Selected text:
#####

Wire and Arc Additive Manufacturing (WAAM) is a deposition rate process for the creation and/or repair of large structural metallic components. The non-equilibrium heating and cooling conditions associated with WAAM lead to the development of heterogenous microstructures. Although there is a large body of work focusing on the microstructure and mechanical properties of WAAM-fabricated components, assessment of the corrosion behaviour of alloys fabricated by WAAM is still in its infancy. Here, the body of knowledge associated with the corrosion behaviour of different WAAM-fabricated engineering alloys is presented and discussed. Future perspectives and potential research topics are also presented. This is the first work focusing on the corrosion of wire and arc additive manufactured materials.

wire and arc additive manufacturing corrosion microstructure

1. Introduction

Metallic materials are part of day-to-day life as they are key in the improvement of living conditions around the world. Conventional manufacturing processes for metallic materials allow to create multiple components, but often there are design limitations imposed by the manufacturing process itself. The advent of additive manufacturing (AM) allowed for complex-shaped structures to be easily fabricated in a layer-by-layer fashion and for the construction of complex geometries with satisfactory accuracy [1]. Although AM processes can be applied to any class of engineering materials [2][3][4][5], metal additive manufacturing is currently expanding given the potential applicability prospects associated with the combination of high strength metallic alloys with improved design flexibility enabled by AM processes. Although most AM processes for metallic materials are focused on the fabrication of small- to medium-sized components, there is a significant and urgent need for processes capable of fabricating larger complex-shaped structures in a timely fashion, while decreasing material waste. With regards to this, within the field of metal additive manufacturing, wire and arc additive manufacturing (WAAM) has a large deposition rate and is known for its low implementation costs and easy maintenance [6]. WAAM is already being used in the industry field for multiple applications, ranging from the repair of obsolete metallic components to the fabrication of new parts, as well as in the oil and gas, energy and aerospace industries [7][8][9][10]. In WAAM, the large heat source can be based on gas metal arc welding (GMAW) [11][12][13][14][15], gas tungsten arc welding (GTAW) [16][17][18][19], or plasma arc welding (PAW) [20][21][22][23][24]. The selection of each of these types of heat sources will influence the microstructure development, process stability, deposition rate, implementation costs and industrial uptake.

#####

Provided records:
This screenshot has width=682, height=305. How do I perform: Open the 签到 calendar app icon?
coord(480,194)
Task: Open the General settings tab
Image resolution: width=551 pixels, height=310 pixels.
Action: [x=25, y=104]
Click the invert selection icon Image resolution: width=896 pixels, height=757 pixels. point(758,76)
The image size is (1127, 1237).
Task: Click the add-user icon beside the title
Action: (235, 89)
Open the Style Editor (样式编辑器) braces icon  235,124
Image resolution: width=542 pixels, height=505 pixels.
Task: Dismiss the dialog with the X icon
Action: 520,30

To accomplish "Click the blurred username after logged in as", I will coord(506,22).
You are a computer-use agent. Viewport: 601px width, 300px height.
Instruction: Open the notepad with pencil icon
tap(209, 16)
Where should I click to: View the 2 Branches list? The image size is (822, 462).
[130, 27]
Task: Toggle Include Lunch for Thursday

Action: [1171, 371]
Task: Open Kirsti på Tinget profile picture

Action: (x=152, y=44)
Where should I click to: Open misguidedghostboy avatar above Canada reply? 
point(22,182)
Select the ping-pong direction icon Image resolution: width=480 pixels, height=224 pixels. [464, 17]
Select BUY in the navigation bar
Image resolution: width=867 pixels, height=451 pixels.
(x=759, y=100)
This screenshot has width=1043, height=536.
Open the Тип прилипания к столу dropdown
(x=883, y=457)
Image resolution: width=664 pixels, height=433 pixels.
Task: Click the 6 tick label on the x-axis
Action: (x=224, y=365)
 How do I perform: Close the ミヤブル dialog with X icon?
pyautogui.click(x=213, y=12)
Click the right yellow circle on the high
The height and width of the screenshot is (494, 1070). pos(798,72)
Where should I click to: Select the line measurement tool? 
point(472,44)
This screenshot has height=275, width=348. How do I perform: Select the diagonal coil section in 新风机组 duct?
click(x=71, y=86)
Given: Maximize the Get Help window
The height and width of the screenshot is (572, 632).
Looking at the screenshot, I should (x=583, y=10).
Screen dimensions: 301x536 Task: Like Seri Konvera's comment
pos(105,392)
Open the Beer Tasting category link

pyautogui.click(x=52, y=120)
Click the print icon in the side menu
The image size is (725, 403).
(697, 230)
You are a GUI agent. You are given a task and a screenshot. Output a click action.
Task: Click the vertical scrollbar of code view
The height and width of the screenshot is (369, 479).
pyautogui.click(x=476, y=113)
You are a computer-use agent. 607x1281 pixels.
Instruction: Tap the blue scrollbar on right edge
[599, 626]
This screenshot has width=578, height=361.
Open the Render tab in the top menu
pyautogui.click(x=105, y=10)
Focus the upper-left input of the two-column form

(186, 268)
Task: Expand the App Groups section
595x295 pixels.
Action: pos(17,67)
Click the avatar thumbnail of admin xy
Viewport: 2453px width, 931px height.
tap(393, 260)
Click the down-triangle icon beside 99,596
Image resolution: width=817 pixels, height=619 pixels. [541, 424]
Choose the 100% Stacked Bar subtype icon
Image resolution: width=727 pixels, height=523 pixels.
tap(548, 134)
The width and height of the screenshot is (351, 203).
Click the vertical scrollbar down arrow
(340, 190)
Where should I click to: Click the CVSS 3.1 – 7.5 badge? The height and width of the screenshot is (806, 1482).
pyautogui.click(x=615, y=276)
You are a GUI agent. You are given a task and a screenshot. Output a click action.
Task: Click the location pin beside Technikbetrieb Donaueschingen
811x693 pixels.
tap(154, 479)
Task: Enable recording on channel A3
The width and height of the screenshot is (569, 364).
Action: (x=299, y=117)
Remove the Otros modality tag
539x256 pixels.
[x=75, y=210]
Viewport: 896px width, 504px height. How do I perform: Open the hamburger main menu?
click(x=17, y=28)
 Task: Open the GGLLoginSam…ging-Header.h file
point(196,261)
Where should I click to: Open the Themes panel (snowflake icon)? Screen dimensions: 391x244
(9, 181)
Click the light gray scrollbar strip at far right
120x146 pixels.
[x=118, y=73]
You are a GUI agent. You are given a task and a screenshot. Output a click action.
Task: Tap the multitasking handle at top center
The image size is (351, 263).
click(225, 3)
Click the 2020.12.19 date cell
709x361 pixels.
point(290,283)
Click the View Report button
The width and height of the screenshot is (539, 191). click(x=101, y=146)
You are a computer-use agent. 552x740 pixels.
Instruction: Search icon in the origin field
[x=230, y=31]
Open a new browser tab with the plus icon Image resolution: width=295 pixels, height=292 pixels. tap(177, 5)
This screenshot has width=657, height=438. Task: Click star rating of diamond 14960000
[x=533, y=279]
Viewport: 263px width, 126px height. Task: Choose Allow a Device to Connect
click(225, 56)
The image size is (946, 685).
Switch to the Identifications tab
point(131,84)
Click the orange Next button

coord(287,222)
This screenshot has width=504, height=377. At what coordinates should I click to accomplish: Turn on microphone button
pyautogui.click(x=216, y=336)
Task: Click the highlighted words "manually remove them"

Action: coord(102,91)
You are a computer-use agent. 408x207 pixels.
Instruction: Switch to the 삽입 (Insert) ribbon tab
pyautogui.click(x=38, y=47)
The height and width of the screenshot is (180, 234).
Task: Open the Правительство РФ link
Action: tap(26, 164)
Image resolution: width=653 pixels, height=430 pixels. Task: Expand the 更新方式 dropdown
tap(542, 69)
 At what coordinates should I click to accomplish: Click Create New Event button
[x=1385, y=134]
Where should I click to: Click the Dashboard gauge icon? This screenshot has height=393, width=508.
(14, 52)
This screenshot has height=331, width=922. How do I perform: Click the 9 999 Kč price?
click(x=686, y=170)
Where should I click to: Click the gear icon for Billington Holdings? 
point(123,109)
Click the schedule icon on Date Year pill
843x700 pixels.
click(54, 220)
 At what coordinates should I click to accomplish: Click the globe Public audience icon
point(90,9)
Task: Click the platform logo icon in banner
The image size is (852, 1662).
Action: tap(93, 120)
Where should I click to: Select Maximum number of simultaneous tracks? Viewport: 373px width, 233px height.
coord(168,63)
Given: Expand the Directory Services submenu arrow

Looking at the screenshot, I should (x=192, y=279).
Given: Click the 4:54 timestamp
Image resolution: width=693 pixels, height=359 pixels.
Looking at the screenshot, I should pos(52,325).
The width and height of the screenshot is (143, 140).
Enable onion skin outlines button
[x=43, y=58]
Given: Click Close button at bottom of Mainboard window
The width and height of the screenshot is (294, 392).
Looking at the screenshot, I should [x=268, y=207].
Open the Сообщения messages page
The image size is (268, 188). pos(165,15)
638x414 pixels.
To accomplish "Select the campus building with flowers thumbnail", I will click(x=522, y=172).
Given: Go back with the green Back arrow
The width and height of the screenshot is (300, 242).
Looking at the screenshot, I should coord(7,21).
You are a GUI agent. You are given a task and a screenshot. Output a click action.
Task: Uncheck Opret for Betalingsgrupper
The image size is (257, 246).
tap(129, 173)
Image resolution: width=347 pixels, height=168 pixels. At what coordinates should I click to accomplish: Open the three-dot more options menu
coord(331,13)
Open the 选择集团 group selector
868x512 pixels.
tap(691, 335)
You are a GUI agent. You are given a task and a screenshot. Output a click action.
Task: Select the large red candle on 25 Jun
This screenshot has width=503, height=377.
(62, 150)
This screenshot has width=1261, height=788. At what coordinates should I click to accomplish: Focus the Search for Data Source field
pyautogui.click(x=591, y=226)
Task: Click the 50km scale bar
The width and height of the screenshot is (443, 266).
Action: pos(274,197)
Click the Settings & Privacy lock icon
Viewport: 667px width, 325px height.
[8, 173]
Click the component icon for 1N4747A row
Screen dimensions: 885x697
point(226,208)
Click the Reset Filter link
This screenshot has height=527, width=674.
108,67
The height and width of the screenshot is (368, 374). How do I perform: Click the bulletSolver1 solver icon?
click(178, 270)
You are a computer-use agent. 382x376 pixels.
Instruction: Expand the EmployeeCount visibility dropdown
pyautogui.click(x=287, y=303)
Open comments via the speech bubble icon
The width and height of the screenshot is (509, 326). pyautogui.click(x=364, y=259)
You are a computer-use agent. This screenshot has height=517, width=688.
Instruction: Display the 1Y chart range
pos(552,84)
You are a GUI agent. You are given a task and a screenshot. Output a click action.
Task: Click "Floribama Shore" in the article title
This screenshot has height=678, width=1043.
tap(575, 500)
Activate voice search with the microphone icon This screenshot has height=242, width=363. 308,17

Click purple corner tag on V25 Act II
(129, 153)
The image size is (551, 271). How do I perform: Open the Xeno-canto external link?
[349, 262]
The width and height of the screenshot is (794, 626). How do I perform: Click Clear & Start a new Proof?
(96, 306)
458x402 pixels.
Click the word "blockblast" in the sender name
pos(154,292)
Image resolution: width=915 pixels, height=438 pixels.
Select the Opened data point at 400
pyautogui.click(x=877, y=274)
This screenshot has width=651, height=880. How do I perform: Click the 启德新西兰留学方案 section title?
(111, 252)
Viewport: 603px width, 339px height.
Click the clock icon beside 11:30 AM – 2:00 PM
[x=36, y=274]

#####

Prompt 1:
Duplicate everything in the WAAM corrosion text from "Wire and Arc Additive Manufacturing (WAAM) is" down to "additive manufactured materials.".
Prompt 2:
Answer these questions from the WAAM corrosion text:
(a) What do the non-equilibrium heating and cooling conditions of WAAM lead to?
(b) Which three welding processes can the heat source in WAAM be based on?
(c) Which industries are named as using WAAM?

Problem solution 1:
Wire and Arc Additive Manufacturing (WAAM) is a deposition rate process for the creation and/or repair of large structural metallic components. The non-equilibrium heating and cooling conditions associated with WAAM lead to the development of heterogenous microstructures. Although there is a large body of work focusing on the microstructure and mechanical properties of WAAM-fabricated components, assessment of the corrosion behaviour of alloys fabricated by WAAM is still in its infancy. Here, the body of knowledge associated with the corrosion behaviour of different WAAM-fabricated engineering alloys is presented and discussed. Future perspectives and potential research topics are also presented. This is the first work focusing on the corrosion of wire and arc additive manufactured materials.

Problem solution 2:
(a) The development of heterogenous microstructures.
(b) Gas metal arc welding (GMAW), gas tungsten arc welding (GTAW) and plasma arc welding (PAW).
(c) The oil and gas, energy and aerospace industries.